Krewe of Concerned Citizens

In true New Orleans style.

Another one reverberated, “We are one nation, no mass deportation!”

It felt like a hot summer day when I went to Metairie for a town hall, hosted by Bill Cassidy, U.S. senator of Louisiana. Around the country some elected officials chose to attend town halls during the President’s Day congressional recess, and some chose to ignore their constituents for fear of being screamed at. At least Cassidy didn’t cower at the idea of having angry citizens express their concerns about the new White House Administration and its orange warlord. I’m sure he knew what he was in for, because he strategically chose to have the event in a small venue that fit about 200 people, and it was scheduled to last only one hour. Try fitting policy concerns from hundreds of constituents into one hour, and you will fail.
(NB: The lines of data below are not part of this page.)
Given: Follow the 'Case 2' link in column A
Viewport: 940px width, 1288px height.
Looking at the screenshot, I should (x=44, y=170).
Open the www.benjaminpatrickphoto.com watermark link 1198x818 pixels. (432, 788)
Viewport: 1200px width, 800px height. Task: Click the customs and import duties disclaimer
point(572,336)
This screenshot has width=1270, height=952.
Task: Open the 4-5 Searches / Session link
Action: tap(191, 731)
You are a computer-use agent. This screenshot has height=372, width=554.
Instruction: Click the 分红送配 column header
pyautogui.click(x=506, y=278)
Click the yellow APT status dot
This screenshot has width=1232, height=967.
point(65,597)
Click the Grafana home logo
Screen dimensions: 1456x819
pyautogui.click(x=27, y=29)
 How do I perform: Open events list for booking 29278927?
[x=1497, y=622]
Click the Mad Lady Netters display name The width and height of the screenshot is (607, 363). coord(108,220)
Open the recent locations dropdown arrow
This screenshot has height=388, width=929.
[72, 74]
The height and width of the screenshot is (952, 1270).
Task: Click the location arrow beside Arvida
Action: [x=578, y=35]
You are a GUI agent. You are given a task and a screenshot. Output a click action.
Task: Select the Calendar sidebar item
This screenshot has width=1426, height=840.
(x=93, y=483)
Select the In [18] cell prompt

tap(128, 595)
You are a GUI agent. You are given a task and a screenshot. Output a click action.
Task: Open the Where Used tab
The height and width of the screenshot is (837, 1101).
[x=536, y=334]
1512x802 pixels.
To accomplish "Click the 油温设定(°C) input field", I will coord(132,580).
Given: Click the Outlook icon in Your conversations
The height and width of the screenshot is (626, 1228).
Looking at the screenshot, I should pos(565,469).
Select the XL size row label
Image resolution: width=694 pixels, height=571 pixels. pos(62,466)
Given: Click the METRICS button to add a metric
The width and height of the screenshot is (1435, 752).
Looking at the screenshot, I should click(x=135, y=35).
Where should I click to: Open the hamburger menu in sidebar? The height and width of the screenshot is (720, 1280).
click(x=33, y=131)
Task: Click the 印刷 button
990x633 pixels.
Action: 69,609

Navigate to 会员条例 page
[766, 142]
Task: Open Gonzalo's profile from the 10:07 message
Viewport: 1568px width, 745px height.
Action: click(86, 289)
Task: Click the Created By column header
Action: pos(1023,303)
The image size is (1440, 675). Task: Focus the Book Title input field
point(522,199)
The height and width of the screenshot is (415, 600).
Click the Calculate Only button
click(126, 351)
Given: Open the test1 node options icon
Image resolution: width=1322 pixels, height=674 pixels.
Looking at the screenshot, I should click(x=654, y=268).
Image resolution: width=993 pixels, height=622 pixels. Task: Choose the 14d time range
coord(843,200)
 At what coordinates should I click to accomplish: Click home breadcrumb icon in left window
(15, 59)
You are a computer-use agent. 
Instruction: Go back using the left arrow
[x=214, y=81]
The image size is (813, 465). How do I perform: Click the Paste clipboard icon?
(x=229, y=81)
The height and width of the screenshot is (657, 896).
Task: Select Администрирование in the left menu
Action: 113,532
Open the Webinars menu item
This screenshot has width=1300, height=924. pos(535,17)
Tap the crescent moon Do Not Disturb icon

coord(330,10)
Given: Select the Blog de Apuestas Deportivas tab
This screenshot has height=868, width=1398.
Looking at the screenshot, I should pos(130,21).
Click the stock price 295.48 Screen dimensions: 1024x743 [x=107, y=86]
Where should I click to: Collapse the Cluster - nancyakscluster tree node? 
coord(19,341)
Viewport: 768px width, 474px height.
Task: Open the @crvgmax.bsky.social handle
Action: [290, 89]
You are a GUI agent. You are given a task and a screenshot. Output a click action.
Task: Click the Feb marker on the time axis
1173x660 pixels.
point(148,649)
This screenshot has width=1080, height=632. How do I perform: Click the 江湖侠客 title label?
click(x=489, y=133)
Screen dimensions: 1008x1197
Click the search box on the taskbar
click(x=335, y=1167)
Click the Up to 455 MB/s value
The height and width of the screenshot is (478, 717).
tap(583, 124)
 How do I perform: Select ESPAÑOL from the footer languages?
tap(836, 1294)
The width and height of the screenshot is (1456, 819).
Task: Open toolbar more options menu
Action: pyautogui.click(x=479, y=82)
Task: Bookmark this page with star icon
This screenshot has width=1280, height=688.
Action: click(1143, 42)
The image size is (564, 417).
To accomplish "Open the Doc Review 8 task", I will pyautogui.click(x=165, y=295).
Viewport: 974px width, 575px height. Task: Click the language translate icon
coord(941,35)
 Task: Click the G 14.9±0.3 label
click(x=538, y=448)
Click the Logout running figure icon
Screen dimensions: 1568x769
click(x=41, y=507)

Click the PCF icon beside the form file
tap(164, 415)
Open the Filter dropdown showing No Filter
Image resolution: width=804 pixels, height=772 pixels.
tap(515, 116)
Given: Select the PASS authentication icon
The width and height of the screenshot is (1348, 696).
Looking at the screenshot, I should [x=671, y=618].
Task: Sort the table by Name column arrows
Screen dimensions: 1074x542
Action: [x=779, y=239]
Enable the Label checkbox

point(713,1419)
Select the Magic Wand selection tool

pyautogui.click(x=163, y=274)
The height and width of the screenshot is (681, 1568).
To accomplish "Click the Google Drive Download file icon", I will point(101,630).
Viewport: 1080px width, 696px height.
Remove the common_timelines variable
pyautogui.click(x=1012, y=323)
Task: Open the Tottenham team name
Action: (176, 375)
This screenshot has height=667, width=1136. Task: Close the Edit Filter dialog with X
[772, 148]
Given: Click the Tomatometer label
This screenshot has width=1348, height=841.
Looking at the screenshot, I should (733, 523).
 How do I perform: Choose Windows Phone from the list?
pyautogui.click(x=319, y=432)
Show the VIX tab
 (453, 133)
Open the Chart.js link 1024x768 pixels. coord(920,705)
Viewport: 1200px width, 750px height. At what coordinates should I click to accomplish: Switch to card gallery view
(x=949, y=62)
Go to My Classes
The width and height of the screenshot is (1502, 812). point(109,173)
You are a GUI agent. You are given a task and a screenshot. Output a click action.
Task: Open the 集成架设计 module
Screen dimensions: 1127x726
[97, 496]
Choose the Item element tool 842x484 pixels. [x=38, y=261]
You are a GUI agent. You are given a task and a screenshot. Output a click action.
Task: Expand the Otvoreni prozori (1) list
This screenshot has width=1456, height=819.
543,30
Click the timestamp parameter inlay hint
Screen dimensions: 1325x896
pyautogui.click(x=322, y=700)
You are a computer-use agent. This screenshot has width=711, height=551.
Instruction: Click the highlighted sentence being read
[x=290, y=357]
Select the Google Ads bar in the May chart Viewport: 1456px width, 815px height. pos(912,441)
A friend and I expected to at least make it to the back of the venue. But by the time I arrived at the library, I saw crowds of people walking from the entrance  towards the parking lot.“They closed the doors. We’re going to see if he’ll come out from the back,” they told us.

Some people had been there since noon, hours before the start to get a spot inside. I assumed it would take place in a large auditorium, and most of us would be able to get in. Over by the entrance, there were hundreds of people holding up signs. One read, “Keep the EPA. No Pipeline.” Another, “Investigate Trump ties with Russia,” and “Healthcare is a human right.”

Over by the entrance, people standing wishing they could have a chance to ask Cassidy some questions.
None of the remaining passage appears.